Start of Block

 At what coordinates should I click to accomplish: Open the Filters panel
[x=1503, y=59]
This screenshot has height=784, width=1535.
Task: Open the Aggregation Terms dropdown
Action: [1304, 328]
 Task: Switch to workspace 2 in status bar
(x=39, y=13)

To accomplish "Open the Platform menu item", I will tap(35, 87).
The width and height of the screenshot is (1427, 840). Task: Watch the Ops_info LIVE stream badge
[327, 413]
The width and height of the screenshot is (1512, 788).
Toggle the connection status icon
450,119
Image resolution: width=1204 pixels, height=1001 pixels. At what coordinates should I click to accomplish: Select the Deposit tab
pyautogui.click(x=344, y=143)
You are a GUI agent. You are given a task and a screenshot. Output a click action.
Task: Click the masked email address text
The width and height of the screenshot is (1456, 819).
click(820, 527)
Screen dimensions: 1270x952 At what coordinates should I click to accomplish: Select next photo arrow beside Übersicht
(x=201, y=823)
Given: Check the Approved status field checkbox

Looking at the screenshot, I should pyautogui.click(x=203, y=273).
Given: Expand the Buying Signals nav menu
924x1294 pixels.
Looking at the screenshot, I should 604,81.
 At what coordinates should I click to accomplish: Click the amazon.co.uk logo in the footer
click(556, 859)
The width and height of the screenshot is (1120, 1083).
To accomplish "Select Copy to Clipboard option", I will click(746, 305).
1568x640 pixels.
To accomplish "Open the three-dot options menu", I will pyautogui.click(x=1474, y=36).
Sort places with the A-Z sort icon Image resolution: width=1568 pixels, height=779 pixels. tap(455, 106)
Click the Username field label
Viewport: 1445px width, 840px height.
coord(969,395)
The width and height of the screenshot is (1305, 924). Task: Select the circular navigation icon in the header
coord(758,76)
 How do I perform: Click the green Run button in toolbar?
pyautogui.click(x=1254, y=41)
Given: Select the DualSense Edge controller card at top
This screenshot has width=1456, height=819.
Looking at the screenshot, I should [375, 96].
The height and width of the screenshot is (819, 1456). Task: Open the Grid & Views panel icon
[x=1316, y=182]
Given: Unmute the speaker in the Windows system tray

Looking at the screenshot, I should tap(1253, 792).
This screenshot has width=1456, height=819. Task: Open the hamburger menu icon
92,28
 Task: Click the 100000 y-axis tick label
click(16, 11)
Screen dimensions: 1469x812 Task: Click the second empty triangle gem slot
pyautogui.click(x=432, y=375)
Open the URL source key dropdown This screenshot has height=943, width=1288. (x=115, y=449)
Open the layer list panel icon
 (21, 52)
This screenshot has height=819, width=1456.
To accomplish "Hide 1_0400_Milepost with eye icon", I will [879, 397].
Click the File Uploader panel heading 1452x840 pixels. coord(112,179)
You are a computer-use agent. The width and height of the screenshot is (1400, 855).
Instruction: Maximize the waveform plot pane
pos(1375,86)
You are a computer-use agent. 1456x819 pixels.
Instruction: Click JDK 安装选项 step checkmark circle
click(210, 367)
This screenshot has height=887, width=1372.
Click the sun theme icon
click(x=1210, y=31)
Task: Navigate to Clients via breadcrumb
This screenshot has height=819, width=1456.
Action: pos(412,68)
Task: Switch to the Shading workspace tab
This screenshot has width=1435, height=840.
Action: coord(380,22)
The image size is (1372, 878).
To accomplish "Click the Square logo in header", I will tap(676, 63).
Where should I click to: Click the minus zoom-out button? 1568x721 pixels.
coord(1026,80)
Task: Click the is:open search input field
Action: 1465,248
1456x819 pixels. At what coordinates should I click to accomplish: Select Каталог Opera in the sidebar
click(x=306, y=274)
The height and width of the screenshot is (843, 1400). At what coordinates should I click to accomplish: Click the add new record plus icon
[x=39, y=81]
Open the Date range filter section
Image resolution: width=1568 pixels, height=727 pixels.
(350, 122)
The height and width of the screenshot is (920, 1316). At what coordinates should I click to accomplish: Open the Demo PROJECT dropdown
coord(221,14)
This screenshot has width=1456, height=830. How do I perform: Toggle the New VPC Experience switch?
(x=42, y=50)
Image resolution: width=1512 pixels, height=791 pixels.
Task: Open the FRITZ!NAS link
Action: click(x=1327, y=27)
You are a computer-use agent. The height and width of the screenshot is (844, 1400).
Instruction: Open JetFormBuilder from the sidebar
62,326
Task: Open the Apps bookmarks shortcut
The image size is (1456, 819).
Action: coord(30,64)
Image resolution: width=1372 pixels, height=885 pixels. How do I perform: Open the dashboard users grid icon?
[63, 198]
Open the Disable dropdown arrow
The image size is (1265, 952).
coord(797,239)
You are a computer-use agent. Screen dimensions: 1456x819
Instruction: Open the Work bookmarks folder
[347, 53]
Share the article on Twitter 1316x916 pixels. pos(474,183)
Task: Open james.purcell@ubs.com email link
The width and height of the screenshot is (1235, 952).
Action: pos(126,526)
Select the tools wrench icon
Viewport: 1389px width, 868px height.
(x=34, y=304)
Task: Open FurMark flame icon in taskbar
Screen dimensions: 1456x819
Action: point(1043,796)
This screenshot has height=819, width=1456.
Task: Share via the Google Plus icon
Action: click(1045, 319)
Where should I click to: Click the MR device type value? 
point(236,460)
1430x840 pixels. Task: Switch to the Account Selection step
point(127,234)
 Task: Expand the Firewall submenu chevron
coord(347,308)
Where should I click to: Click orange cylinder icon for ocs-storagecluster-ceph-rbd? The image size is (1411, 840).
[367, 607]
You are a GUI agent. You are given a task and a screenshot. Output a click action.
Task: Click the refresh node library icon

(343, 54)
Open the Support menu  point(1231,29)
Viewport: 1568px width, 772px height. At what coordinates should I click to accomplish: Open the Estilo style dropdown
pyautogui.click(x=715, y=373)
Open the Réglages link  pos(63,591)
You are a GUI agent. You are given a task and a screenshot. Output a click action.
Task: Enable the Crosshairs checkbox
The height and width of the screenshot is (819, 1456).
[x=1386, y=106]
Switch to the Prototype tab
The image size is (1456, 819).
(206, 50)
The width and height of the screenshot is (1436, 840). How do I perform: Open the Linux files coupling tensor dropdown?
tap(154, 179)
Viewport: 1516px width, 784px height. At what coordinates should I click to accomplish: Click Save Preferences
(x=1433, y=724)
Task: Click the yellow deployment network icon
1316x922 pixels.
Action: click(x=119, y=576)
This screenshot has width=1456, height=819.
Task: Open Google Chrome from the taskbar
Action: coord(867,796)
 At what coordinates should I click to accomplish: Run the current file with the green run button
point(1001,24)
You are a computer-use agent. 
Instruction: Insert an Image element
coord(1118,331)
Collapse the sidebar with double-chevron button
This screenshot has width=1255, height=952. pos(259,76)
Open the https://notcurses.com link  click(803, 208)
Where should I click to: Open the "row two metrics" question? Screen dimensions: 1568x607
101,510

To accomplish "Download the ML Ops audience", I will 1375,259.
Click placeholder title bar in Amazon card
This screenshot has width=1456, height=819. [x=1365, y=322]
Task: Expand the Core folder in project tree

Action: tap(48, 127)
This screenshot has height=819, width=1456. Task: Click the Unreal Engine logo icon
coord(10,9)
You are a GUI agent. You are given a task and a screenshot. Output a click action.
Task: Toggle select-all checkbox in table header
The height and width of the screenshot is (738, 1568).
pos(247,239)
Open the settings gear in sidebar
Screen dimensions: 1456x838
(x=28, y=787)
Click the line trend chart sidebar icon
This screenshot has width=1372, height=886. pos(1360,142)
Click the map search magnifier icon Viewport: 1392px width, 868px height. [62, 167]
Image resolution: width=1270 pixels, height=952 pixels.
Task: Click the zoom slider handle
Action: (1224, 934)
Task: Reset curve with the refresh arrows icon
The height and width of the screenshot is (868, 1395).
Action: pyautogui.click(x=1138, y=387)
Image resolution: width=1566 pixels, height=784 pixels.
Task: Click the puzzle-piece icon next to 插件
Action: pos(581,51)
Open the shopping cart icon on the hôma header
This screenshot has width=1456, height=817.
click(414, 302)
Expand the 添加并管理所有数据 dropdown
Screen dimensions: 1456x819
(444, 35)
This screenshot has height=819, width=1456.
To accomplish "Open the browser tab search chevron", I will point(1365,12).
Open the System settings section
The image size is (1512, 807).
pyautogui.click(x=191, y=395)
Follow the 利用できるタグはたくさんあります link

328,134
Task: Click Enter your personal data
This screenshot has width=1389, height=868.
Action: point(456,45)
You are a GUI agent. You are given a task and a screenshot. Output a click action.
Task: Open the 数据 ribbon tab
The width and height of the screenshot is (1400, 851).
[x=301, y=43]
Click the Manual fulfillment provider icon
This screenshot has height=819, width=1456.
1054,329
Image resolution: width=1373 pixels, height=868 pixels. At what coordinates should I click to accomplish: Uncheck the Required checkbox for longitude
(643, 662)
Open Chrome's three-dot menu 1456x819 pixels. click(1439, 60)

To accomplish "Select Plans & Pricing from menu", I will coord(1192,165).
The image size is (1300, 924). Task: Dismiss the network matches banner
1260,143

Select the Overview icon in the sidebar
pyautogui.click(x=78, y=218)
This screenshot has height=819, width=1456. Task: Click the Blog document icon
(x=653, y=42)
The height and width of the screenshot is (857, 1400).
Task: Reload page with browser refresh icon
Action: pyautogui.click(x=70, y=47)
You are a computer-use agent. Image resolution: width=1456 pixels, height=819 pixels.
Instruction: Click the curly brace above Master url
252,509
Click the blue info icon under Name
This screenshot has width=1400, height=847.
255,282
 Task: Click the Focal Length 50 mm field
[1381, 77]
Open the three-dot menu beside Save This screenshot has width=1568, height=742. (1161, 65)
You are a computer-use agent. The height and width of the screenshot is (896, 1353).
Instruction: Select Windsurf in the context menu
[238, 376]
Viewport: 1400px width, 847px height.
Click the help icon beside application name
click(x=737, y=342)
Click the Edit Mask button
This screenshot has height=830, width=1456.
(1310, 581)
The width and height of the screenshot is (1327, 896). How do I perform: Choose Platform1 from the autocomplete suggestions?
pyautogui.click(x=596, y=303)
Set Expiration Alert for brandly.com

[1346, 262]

End of Block

▶ _Task statement_:
The reply must be a number and nothing more: the count of lines above that contain the word "settings".

▶ _Solution to the problem_:
2